While we were micropipetting the samples to set up the reaction, we felt that we were well prepared from watching the pre-lab videos and reading the documents. We moved the samples with ease while using the micropipetting technique. We understood the difference between the first and second stop on the pipettor with help from the pre-lab materials. The final reactions had exactly the same amount of liquid because we pipetted all of the liquid from the samples that were given to us. There was no liquid left in the tubes that the DNA samples and PCR reaction mix, which means that we pipetted the same amount of each. We did not have to change our labelling scheme because our system allowed for clear differences between the samples.

Imaging set-up

While we were setting up our device to capture the images from the fluorimeter, we stared with turning on the fluorimeter and placed it on the table. Then, we placed the slide in the fluorimeter with the sooth side down. After that, we adjusted the height of the fluorimeter to the height of the camera in order to capture a proper image using a camera timer set for 3 seconds on a smartphone.

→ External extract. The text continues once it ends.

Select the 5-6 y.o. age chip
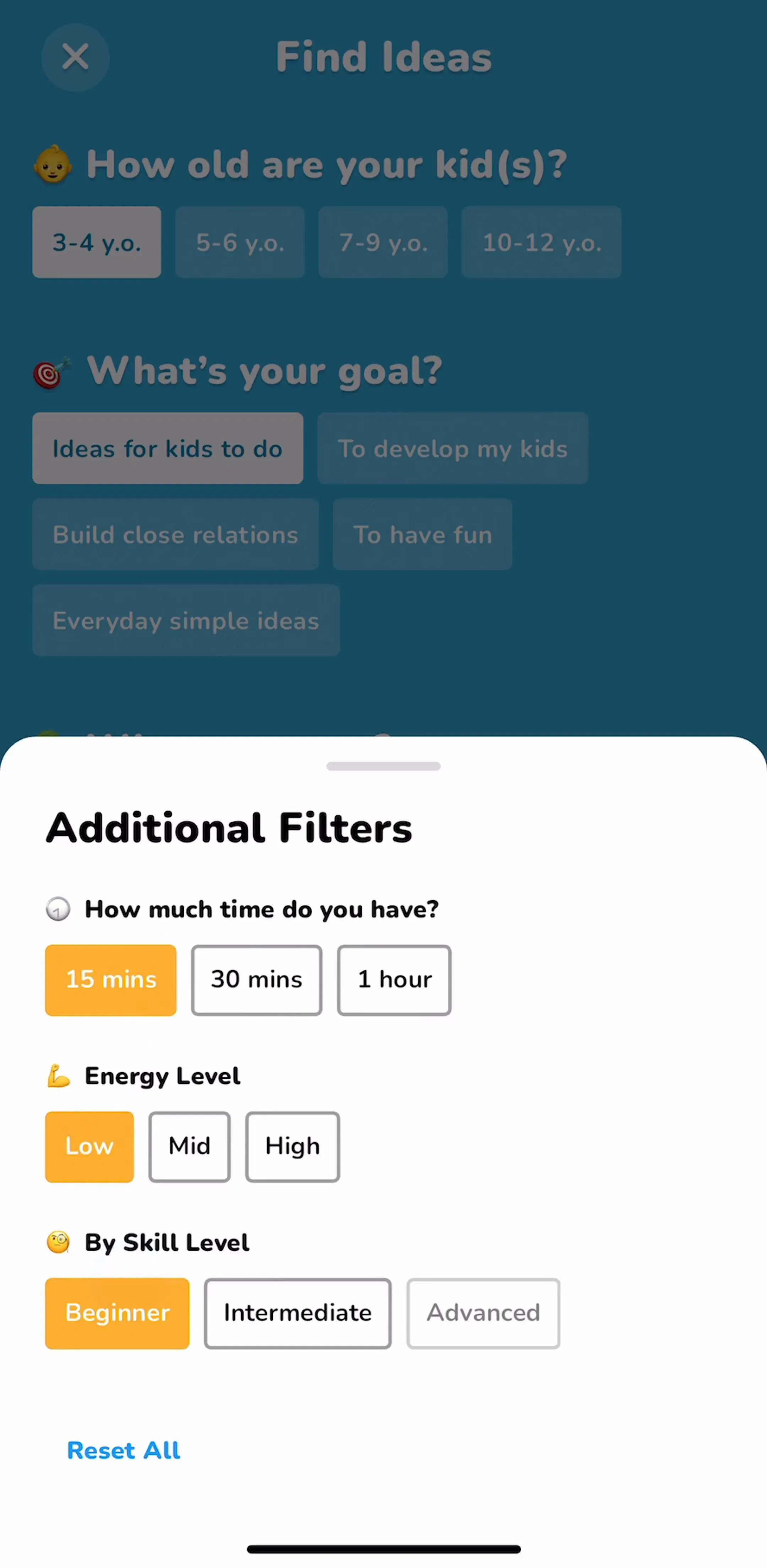click(x=240, y=242)
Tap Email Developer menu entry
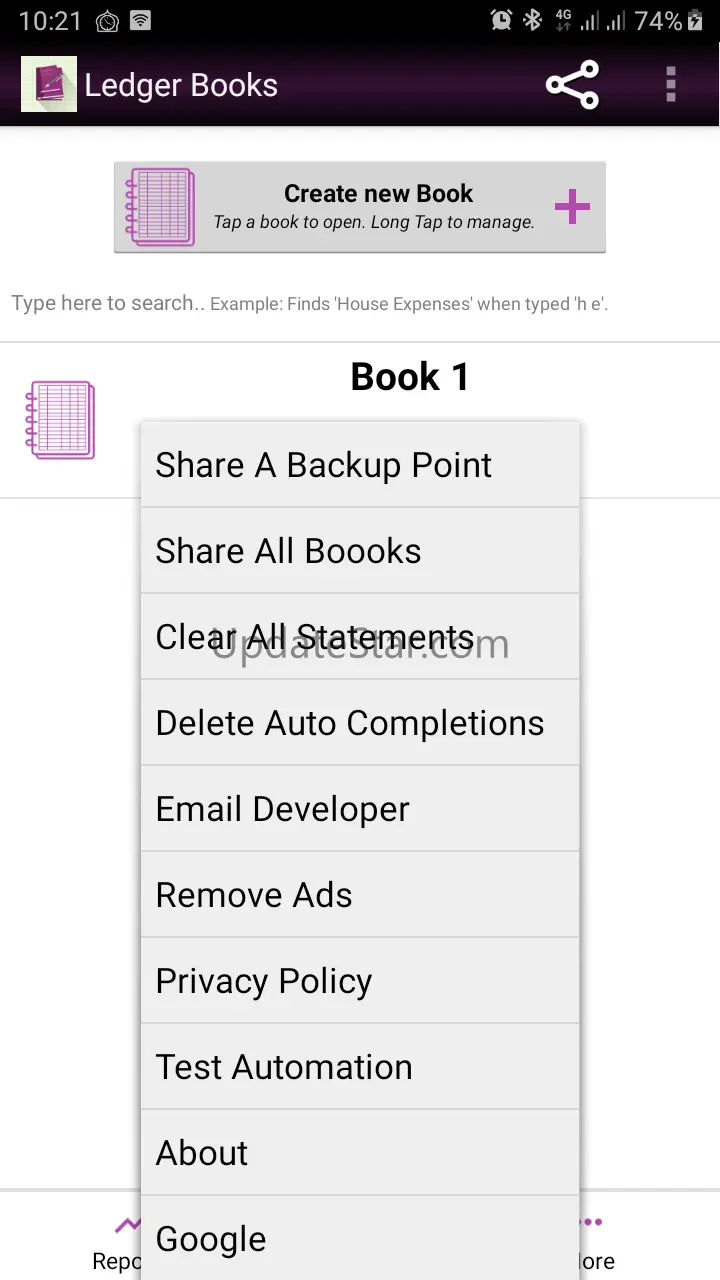Screen dimensions: 720x1280 pos(359,809)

Placing Samples onto the Fluorimeter

1. The first step is to identify two clear circles on the middle of the slide where we will then place 80 uL drop of SYBR Green 1 solution.
2. Step two is to the place 80 uL drop of sample/calculation that will mix with the SYBR Green Solution 1.
3. Then, make sure that the blue light lights up the center of the drop by moving the slide accordingly.
4. Making certain that the phone is more than 4 centimeters away from the drop, record the distance and ensure that you are able to have a clear, consise view of the drop thorugh the lens.
5. After that, place the light box with the open side facing the lab group, and double check that the drop is focused with the camera an additional time before the picture is taken.
6. After the picture is taken, remove the drop from the slide and discard the waste into a liquid waste container. Lastly, move the slide to the next row of two circles for the next drop to be analyzed.
7. Repeat steps 1-6 for all samples.

Images of High, Low, and Zero Calf Thymus DNA

5 μg/mL sample

0.5 μg/mL sample

zero DNA

Calibrator Mean Values

Calibration curves

Images of Our PCR Negative and Positive Controls

Negative Control

Positive Control

PCR Results: PCR concentrations solved

PCR Results: Summary

• Our positive control PCR result was 3866.965067 μg/mL
• Our negative control PCR result was 1205.966108 μg/mL

Observed results

• Patient 72874: Qualitatively, the images taken for this patient in the fluorimeter showed a bright green color within the droplet of SYBR Green I and sample. The average in concentration for patient 1 was closer to the control positive control.
• Patient 64687: The images for this patient showed a very faint/dark green color within the SYBr Green 1 solution droplet. The average in concentration for this patient was also closer to its negative control value.

Conclusions

• Patient 72874: This patient tested positive because its concentration tested closer to the positive control value, and illuminated green within the SYBR Green 1 solution.
• Patient 64687: This patient tested negative because its concentration was closer to the negative control value and did not illuminate green at all in the SYBR Green 1 solution.